Interesting…. I know Fully Charged is not a technical program, and seems to be more about the giddyness of Robert L. more than anything else, but I would have appreciated more discussion on the tradeoffs between spacing on the twin props – I’d assume its an interprop turbulence issue mainly..

Of course the ‘high torque’ of electric motors (which is nearly overblown in discussions) – really here boils down to quicker startup times – pretty low inertia of the prop (omega squared R specifically), and since the horsepower required is proportional to the cube of the speed (although I plead a bit of ignorance if that has to be modified with the cascade arrangement here), high torque isn’t really required since the horsepower requirement is pretty nill until it gets to speed.

The advantange here is really quick AVAILABILITY of the power – less ‘warm up’ if you will.

But it is nice to see some mature design going into these things – even with the too easily impressed Robert L’s over the top performance. But then, that is part of the allure of his videos.

Another Advantage available in Electric Powered Aircraft – is Electric Taxiing – so fewer propeller accident potential, as well as less wasted energy during taxi, since direct drive of wheels to pavement – has no loss of efficiency compared to the slipstream of a propeller, and electric taxi could also assist with take-off! – “An interesting concept of the E-Fan is the use of an additional rear-wheel drive that allows the airplane to taxi without using the main engines and to accelerate up to 38MPH during takeoff.” – http://www.cockpitchatter.com/tag/siemens/

Not all designs will use this idea, but it is a beneficial one – http://www.flyingmag.com/aircraft/meet-airbus-e-fan

Building on the Starting Point of Electric Motor-Gliders, as batteries get better, copies of basic motor gliders could be built, but with clipped wing designs, for comparison to full long wing designs, for testing, handling, speed, and range comparisons!
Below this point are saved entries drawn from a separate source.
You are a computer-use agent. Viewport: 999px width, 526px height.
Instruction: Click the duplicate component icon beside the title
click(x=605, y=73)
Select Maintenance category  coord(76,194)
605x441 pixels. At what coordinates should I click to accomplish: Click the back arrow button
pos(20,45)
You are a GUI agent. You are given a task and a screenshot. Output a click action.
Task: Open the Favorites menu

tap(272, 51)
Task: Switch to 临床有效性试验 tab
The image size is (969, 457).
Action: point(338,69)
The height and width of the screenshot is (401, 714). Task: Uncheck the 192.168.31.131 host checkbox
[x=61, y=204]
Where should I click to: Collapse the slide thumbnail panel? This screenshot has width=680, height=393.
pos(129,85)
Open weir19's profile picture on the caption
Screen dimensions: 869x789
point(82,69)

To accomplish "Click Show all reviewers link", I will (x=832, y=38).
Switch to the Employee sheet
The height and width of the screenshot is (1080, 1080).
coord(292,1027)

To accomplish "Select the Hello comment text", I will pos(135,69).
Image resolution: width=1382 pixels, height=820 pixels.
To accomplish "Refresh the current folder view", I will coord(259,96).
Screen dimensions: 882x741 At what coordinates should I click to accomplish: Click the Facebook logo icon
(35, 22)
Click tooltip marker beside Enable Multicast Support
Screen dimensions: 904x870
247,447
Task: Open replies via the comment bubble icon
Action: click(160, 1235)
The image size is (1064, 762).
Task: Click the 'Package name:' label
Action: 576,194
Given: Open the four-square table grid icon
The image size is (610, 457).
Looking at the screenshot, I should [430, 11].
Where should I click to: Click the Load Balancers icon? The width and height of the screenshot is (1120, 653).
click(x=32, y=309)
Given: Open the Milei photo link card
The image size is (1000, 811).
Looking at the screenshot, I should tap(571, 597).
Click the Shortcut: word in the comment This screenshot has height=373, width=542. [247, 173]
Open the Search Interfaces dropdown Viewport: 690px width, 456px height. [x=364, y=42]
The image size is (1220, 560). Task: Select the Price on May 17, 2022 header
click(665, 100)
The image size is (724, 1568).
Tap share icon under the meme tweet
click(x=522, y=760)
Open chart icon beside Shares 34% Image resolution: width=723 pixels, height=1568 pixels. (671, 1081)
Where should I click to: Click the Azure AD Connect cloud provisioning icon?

I am curious about using this idea of Contra-Rotating Propellers, in multiple wing mounted propulsion points, with Smaller Props, and using larger example from the current Model Aircraft World, and a Contra-Rotating Propeller mod from NASA’s Multi-Motor Wings idea, where they could be both mounted on the Wing, and the Horizontal Stabilizer!

Alternatively – could such multi-point thrust arrangement lead to better Short Take-Off and Landing (STOL) performance? Could it be combined with core Fuselage mounted larger props for primary thrust, using the wing mounted systems for better lift and flight dynamics control, as well as extra thrust for Take-Off?